Items from a dataset

((

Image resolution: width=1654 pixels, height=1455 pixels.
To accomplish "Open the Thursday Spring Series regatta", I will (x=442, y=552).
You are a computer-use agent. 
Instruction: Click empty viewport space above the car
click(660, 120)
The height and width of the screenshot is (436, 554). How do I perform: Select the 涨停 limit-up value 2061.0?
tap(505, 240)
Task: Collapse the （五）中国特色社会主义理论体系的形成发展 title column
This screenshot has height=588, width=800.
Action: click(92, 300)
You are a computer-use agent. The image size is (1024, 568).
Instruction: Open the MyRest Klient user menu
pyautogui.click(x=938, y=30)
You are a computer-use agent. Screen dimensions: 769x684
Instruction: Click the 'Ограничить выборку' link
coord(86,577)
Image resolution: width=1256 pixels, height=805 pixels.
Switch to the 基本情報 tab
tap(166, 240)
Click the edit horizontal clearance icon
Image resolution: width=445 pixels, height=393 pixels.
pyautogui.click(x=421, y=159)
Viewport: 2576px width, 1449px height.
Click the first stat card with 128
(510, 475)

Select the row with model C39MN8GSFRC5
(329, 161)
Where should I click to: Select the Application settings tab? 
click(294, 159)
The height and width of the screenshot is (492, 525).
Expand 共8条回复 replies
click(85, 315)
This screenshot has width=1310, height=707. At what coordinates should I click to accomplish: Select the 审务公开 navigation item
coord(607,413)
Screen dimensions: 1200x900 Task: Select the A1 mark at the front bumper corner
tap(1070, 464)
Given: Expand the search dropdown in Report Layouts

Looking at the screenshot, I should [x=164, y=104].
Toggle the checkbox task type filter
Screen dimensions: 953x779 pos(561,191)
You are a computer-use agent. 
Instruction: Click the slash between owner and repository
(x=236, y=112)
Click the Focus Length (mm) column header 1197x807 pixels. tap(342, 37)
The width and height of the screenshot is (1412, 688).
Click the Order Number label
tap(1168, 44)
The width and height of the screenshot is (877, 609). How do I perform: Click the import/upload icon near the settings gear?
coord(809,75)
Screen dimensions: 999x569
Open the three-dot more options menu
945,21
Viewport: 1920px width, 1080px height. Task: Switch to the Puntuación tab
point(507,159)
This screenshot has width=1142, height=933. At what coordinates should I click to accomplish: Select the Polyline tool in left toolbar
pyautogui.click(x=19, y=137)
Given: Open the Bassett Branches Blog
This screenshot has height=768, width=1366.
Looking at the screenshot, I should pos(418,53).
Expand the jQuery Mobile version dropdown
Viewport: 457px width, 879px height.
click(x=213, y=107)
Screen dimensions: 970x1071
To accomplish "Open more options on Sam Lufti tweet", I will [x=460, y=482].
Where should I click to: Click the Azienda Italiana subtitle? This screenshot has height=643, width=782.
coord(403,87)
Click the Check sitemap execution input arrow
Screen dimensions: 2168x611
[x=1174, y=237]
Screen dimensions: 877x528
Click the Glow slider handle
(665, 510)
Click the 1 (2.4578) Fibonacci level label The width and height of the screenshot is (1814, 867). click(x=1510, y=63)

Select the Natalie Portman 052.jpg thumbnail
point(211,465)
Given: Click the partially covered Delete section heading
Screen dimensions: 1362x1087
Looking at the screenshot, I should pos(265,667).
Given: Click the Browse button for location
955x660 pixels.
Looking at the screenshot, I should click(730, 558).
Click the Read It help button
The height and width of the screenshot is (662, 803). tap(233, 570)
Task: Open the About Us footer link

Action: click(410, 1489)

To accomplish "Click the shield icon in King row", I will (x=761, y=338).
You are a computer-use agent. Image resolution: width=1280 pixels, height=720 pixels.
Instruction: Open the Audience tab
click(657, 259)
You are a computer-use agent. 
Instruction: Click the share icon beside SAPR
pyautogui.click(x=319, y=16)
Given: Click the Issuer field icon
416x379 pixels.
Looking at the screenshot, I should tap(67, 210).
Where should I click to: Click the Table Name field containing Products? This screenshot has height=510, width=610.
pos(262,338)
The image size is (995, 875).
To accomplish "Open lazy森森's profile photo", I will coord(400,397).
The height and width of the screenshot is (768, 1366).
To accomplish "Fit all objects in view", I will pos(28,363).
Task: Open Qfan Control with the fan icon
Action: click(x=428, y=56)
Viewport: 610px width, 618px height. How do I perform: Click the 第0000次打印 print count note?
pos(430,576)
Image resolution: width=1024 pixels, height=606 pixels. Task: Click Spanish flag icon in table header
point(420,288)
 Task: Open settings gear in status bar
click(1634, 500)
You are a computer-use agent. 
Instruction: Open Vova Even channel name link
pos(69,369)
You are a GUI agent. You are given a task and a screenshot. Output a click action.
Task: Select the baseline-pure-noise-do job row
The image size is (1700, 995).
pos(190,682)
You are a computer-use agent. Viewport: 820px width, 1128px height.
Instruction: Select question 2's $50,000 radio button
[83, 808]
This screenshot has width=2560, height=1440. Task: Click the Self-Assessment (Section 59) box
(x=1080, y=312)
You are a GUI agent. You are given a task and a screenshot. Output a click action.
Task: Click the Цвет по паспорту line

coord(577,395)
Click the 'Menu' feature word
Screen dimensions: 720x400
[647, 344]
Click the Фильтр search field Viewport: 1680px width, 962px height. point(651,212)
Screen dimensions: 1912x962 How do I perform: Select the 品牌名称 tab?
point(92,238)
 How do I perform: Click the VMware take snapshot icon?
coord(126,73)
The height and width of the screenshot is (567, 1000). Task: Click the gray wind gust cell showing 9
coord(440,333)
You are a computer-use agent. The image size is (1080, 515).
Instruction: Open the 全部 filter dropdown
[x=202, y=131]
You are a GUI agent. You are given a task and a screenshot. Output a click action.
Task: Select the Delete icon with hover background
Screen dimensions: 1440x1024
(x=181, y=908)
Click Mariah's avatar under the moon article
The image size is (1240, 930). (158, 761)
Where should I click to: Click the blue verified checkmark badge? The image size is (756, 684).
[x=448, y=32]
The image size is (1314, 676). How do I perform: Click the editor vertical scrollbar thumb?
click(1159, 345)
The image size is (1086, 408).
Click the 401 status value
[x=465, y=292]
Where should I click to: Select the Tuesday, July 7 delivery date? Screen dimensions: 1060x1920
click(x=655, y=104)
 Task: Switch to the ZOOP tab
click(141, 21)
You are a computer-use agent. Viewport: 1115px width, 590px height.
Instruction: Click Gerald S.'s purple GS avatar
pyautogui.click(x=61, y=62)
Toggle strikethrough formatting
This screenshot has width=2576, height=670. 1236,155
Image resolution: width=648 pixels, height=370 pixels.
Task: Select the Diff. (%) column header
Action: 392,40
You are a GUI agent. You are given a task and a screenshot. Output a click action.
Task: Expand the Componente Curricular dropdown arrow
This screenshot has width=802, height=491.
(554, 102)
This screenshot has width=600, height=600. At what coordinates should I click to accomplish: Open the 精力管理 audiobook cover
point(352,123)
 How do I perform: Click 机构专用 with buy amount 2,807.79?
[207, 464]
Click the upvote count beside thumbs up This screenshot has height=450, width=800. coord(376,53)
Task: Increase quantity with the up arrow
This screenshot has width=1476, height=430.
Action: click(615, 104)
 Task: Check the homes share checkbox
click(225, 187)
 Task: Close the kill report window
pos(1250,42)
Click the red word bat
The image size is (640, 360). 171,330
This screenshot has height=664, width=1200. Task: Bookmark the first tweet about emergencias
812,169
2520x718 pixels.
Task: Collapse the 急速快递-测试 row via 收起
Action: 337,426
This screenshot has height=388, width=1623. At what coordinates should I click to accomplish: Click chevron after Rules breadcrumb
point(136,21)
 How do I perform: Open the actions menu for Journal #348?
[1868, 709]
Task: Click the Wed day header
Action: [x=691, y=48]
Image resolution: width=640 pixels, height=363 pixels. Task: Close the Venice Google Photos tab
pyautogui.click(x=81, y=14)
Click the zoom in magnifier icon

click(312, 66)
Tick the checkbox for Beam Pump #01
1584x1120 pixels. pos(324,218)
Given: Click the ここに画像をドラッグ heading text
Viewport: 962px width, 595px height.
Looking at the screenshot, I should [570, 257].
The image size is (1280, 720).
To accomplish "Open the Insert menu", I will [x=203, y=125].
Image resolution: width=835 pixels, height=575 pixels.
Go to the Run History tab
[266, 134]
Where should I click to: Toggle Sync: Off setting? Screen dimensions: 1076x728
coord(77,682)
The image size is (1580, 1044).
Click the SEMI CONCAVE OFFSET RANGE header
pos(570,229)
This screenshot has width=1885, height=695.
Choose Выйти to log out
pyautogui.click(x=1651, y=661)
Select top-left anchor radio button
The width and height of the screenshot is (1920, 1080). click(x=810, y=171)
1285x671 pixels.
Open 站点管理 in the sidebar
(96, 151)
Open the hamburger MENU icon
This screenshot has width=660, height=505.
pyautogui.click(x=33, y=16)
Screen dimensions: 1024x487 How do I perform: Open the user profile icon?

))

▶ Work required: With "computer" as the string to match, show every line of the entries above that has it.

▶ Response for this exercise:
You are a computer-use agent. 
You are a computer-use agent. The image size is (1024, 568).
You are a computer-use agent. Screen dimensions: 769x684
You are a computer-use agent. 
You are a computer-use agent. Image resolution: width=1280 pixels, height=720 pixels.
You are a computer-use agent. 
You are a computer-use agent. 
You are a computer-use agent. Viewport: 820px width, 1128px height.
You are a computer-use agent. The image size is (1080, 515).
You are a computer-use agent. Viewport: 1115px width, 590px height.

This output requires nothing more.